Now, having explained how not to do this, it is now time to bring this driver up to its best possible performance level.
In your Identity Vault, create a Dynamic Group object (http://www.novell.com/documentation/edir88/edir88/?page=/documentation/edir88/edir88/data/fbabihje.html). This special type of eDirectory object looks, for all intents and purposes, like a Group. But it differs from Group objects in that it doesn't have any actual Members (it can, but ignore that for now). What it has is an LDAP style search filter that defines what the Members should be. When queried for members, eDirectory generates the list on the fly, using the LDAP search filter to do it. And more importantly, it uses the same type of search that an LDAP search would use, which has been tuned to be as fast as possible.
For our example, an LDAP search filter like '(&(objectclass=user)(title=Manager))' is needed. Notice that this is essentially the same logic as we used in the Scope Filter policy in the First Draft, it is just expressed in LDAP search terms instead of Policy Builder logic. For more complicated searches, it may take a while to define the LDAP search filter necessary to select the correct objects, but it can be built in stages until it is found to be correct.
Remove the Scope Filter policy from the First Draft, and the Search For Objects policy from the Second Draft. They will no longer be needed.
Recreate the trigger Job definition. This will be similar to the one created in the First Draft, since you want it to submit a <trigger> event for every object that it finds in its Scope. But, instead of using the OU=Users container, use the Dynamic Group object you just created.
Now, when your Job runs, it queries eDirectory for the membership of this Dynamic Group. eDirectory goes off and tears through its database and returns a list of members matching the LDAP search filter. The IDM job then submits a <trigger> document for each object that was returned in scope. And out the other side of your driver pops a set of CSV files. Some quick adjustments to the XSLT stylesheet on the Subscriber Event Transform, the Schema Map, and the XSLT Stylesheet on the Subscriber Output Transform is all that is needed to create whatever CSV file your application needs.

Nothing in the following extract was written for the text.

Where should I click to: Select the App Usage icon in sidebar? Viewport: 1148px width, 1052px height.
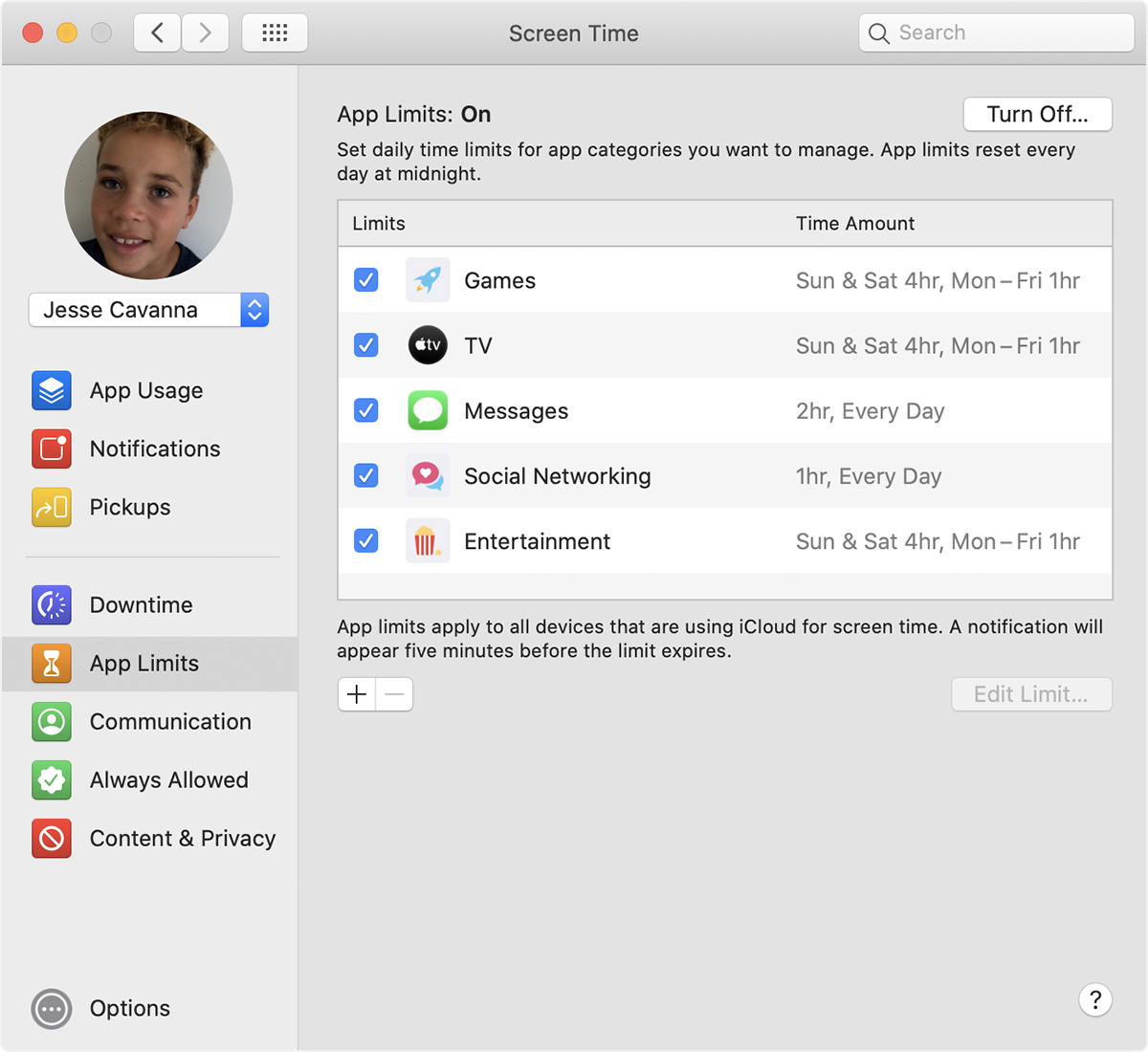51,390
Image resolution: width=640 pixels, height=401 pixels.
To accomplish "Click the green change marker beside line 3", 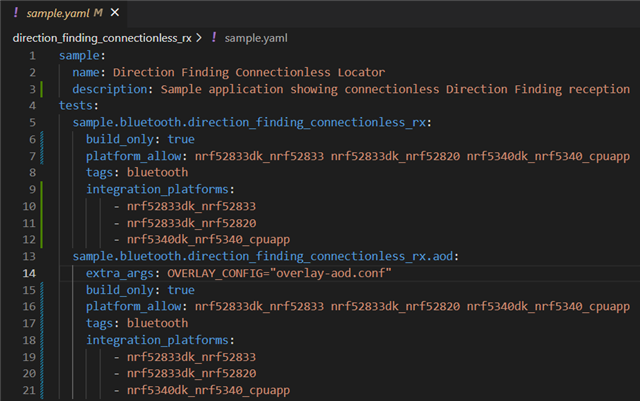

The overall operation of all three approaches here will be the same. You will get a set of CSV files with the requested User objects in it. Your application will get what it wants to import. But, as your Identity Vault increases in size, the First Draft will slow down dramatically, the Second Draft will be better, but will still take a long time to complete. The Third Draft method will be the fastest of the three. In my environment, First took many hours, Second took a couple of hours, and Third took 20 minutes. The difference for you may not be as dramatic, depending on your tree and your data. But if you have one driver that takes eight hours to make a CSV file, you might not mind. If you have two, or three, or a dozen of these type of applications, you eventually run out of hours in the day for a driver like the First Draft to run in. Setting them up to be as fast and efficient as possible pays off in a huge way as these badly behaved applications proliferate in your environment.